Dive Brief:
- Albertsons Companies has filed a registration statement for an initial public offering on the New York Stock Exchange, according to a company release.
- The company, which seeks to be listed under the symbol “ACI,” has not determined the number of shares it plans to offer or the price range it seeks for the offering. The Wall Street Journal reported in January that the company had filed confidentially for an IPO with the Securities and Exchange Commission (SEC).
- Separately, last week Albertsons reached an agreement with union officials representing current and former workers at Safeway stores in Virginia, Maryland and Washington, D.C. The agreement provides higher pay, a continuation of health benefits and, in what was the most contentious issue for both sides, full funding of pensions for employees and retirees, according to the United Food and Commercial Workers Local 400. Details of the agreement were not released, but according to a New York Post report, Albertsons agreed to pay $575 million over the next 25 years to cover 50,000 workers.
Dive Insight:
Could it finally be Albertsons’ time to go public? The company has mounted two major efforts over the past five years — most recently when it tried merge with pharmacy chain Rite Aid — but has had to pull back each time. This time around, the grocery has a healthier balance sheet, with identical sales growing across eight straight quarters while debt has dropped to around three times EBITDA. However, it’s confronting an unstable market and faces the difficult task of convincing investors it can hold its ground against competitors, including Amazon and a resurgent Kroger.
In a letter accompanying its S-1 filing with the SEC, Albertsons CEO Vivek Sankaran said Albertsons is capitalizing on its national scale and prime store locations, and that it plans to continue to grow through merchandising, technology and cost-cutting measures.
“We now benefit from one of the industry’s largest networks of First-and-Main, food retail locations with leading market shares in valuable and growing markets," Sankaran wrote. "It allows us to serve our customers locally, while delivering the advantages of national scale.”

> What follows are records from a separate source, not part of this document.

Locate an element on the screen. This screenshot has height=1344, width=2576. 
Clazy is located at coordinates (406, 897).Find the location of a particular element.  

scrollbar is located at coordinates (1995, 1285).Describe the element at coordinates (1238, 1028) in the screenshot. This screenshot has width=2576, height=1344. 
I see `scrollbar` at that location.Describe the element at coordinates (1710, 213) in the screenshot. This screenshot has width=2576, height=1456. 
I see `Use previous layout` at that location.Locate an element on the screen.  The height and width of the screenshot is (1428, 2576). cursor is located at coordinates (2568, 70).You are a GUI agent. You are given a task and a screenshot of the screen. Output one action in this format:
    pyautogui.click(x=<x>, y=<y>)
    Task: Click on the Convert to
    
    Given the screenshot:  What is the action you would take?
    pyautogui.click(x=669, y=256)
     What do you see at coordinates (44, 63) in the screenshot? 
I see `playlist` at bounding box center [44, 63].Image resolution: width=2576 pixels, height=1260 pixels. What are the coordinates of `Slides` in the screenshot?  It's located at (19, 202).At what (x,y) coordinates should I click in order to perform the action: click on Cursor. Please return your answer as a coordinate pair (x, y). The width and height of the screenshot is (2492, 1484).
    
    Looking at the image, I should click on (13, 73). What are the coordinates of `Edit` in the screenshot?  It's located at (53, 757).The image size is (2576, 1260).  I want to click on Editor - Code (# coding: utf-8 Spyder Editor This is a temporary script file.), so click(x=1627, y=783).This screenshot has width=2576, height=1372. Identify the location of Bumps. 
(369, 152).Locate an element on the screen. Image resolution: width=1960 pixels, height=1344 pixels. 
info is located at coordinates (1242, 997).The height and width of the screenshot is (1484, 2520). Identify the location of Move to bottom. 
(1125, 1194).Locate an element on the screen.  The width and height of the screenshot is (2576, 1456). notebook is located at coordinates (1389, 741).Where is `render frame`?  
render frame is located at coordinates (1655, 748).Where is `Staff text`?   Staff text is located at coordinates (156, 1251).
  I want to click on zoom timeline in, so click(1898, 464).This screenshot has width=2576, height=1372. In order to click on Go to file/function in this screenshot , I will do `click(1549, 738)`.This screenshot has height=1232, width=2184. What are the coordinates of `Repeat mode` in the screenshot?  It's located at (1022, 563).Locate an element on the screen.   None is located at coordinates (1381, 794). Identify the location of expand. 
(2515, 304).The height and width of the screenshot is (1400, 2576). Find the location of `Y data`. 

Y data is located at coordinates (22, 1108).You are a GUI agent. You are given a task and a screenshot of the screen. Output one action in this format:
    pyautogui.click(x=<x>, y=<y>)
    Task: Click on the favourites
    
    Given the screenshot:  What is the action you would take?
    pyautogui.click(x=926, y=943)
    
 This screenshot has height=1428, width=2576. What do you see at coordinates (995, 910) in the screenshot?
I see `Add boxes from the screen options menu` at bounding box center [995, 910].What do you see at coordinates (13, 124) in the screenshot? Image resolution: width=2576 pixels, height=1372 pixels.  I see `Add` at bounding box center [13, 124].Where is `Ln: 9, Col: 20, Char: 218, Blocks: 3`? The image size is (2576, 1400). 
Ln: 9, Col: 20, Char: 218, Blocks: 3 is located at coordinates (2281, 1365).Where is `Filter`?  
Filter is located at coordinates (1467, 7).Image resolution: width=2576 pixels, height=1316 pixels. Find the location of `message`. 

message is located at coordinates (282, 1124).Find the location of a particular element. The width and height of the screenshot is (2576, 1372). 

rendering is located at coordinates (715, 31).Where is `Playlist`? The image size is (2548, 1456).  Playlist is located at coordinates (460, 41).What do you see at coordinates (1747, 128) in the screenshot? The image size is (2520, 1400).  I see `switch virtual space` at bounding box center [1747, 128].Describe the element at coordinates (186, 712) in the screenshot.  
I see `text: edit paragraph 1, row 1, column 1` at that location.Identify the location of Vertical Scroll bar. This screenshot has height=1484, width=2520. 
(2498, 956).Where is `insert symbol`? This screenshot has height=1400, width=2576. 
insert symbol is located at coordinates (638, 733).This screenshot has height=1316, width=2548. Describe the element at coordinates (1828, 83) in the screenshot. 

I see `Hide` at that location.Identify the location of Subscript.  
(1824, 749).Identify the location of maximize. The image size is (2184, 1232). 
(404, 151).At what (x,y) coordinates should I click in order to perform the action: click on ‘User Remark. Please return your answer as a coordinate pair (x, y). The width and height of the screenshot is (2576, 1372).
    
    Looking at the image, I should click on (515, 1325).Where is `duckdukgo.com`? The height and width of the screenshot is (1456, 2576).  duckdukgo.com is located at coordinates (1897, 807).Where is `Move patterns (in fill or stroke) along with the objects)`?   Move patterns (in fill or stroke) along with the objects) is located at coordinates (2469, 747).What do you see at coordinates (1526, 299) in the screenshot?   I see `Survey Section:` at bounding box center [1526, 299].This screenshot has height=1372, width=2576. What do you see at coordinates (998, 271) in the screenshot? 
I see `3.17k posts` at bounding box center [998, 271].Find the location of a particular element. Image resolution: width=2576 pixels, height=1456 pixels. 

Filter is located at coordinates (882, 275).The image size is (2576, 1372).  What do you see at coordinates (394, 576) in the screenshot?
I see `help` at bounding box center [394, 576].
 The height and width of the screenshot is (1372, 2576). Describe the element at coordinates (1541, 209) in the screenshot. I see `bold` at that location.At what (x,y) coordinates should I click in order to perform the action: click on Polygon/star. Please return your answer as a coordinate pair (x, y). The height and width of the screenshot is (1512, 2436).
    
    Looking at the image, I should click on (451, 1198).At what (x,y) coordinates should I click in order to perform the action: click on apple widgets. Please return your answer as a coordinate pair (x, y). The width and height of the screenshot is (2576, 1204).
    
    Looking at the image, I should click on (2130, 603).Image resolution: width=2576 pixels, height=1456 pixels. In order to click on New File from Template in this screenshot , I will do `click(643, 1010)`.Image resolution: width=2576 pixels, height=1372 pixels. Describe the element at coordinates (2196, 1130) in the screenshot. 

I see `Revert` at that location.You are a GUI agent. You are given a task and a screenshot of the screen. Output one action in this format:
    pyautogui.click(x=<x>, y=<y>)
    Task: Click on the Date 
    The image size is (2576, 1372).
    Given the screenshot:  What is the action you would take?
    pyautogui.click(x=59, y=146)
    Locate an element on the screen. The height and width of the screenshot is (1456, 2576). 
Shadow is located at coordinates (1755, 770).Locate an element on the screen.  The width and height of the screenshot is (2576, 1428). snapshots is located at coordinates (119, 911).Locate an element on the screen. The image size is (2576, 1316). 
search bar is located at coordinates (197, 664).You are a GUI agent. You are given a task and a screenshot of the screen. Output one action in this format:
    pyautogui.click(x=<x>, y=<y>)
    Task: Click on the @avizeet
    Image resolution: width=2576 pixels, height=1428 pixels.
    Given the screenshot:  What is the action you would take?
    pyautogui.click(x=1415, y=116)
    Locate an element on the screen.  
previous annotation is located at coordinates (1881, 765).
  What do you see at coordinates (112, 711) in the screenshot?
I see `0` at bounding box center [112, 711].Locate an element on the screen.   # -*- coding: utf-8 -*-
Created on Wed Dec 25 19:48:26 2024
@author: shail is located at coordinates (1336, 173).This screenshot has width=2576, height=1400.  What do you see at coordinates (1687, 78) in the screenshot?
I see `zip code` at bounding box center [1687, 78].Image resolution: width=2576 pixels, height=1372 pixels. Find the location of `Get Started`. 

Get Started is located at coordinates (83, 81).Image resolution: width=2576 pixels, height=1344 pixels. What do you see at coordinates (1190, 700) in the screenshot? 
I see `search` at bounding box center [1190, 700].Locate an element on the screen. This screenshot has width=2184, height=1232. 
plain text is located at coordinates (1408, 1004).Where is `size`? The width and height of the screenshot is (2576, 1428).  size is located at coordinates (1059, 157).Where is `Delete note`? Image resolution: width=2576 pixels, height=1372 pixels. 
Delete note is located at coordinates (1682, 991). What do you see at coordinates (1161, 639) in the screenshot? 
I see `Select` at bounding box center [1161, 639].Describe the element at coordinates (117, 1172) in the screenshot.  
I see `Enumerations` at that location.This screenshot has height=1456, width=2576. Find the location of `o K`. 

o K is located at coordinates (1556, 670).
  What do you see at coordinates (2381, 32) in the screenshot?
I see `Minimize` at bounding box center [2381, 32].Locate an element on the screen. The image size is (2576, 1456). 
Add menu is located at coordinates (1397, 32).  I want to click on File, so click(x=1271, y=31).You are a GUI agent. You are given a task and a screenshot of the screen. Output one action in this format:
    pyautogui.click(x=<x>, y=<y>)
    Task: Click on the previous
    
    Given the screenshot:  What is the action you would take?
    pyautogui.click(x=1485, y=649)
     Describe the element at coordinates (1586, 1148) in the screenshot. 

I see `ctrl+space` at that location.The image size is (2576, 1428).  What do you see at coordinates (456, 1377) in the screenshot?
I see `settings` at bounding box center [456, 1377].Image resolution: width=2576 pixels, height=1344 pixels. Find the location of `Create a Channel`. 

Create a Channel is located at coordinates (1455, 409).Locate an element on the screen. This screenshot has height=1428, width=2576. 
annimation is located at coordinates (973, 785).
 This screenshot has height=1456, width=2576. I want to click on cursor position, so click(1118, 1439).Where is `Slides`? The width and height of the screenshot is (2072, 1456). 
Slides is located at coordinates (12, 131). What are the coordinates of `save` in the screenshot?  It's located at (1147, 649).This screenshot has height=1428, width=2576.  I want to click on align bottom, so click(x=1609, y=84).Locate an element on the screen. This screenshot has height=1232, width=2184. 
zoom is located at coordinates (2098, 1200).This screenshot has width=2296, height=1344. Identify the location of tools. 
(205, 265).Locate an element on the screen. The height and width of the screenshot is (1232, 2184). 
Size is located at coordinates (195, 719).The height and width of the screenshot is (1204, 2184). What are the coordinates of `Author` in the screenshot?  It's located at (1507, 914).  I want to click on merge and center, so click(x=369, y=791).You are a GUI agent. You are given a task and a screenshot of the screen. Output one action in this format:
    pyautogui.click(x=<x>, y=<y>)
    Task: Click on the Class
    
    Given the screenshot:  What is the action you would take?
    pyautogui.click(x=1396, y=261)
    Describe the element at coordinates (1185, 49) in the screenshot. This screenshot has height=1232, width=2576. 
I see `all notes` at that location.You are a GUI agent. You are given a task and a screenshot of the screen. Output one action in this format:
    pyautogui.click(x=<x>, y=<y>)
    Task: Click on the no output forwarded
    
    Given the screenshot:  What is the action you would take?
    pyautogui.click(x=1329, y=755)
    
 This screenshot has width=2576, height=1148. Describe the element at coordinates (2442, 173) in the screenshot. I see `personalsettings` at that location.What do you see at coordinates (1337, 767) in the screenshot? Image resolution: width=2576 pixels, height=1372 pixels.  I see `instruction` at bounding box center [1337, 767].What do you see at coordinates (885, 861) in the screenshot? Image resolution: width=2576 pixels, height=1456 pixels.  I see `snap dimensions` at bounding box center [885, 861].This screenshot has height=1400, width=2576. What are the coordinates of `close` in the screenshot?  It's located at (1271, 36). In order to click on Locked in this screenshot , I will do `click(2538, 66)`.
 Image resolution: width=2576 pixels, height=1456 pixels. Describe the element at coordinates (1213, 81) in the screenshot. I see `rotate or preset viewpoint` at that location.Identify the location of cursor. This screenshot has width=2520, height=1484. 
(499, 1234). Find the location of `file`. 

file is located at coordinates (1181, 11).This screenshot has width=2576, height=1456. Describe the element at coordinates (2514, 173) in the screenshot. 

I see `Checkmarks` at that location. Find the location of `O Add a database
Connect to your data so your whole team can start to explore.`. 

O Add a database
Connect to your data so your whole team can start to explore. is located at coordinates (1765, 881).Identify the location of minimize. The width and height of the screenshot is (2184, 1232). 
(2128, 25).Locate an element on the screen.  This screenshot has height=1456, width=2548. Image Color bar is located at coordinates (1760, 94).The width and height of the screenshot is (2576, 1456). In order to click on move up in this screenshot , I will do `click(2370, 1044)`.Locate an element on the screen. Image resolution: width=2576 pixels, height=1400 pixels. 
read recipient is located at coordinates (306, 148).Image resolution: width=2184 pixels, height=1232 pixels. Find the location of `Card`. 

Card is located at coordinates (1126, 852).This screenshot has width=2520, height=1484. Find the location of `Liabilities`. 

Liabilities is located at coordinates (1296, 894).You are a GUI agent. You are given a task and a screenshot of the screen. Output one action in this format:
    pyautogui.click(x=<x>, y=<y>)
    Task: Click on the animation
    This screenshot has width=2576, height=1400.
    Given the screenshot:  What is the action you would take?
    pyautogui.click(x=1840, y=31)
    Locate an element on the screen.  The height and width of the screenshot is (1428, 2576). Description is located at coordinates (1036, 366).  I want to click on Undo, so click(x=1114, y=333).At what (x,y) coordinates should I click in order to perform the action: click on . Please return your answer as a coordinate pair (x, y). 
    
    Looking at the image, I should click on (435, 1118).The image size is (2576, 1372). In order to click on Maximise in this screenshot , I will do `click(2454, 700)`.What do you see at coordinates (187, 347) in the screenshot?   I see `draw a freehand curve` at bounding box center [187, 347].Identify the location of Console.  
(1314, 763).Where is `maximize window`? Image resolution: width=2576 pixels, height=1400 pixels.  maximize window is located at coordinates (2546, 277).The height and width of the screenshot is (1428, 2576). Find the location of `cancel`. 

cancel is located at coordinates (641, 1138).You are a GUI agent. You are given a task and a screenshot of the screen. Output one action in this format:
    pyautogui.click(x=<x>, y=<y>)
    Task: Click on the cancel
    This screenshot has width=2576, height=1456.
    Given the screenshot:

In its filing, the company said it expects growth to come through its fresh departments and own brands as well as digital initiatives and store updates. Albertsons’ store brands now account for more than a quarter of company sales, with sales growth exceeding comp-store growth over the past 11 quarters by at least 100 basis points. The company is accelerating store remodels and has reworked assortments in several hundred stores to accentuate produce and fresh departments. Membership in its Just For U Loyalty program increased 25% over the past year.
The filing also emphasized Albertsons’ growing technology investments, both for consumers and for its operations.
“We are refreshing our entire digital interface to create a more personalized, easy-to-use and fully-integrated digital experience,” the company noted. “We are improving our mobile applications to enable more personalized rewards and services like advanced basket-building tools and product, meal and recipe recommendations.”
Robotics, revamped ordering systems and other measures are contributing to the estimated $1 billion in annual cost savings for Albertsons. Automated order fulfillment, currently being tested at two store locations, promises to improve picking efficiency while bringing down labor costs.
Over the past year, Albertsons has assembled a seasoned executive team. In addition to Sankaran, who hailed from PepsiCo, Albertsons recently elevated Geoff White to chief merchandising officer and named Chris Rupp, an Amazon and Microsoft veteran, as its executive vice preisdent and chief customer and digital officer.
Albertsons has lowered its debt from $10.52 billion in November 2018 to $8.34 billion as of last November through store leasebacks and other measures. During January’s Q3 earnings call, CEO Vivek Sankaran said the company was “in the right zone” for an IPO.
That same month The Wall Street Journal reported the company and its private equity owner, Cerberus Capital Management, were debating over whether to take the company public now or wait for results to improve further. Cerberus, which purchased 650 Albertsons stores in 2006 stores and built up a national competitor through a series of acquisitions, including the 2015 acquisition of Safeway for more than $9 billion, is more than ready to cash out of its 15-year-long investment.
With the coronavirus rattling the stock market, investors may be hesitant to put their money on Albertsons. Investors may also hesitate at the competitive pressures Albertsons faces, with Amazon about to open a supermarket in Southern California — a stronghold for Albertsons — and discount players like Walmart and Aldi continuing to move upmarket. Kroger, which competes with Albertsons in the Chicago area, in the south and along the West Coast, just closed out fiscal 2019 on a high note and received an investment from Warren Buffett’s Berkshire Hathaway valued at around $550 million.
Albertsons may also face investor scrutiny over its union settlement last week. The reported $575 million in pension dues comes out to around $19 million Albertsons will have to pay out annually, the Post noted, or roughly 15% of its 2018 net income. The grocer and unions had reportedly been at odds for months over a pension fund that’s short $1.7 billion and was set to become insolvent in 2021.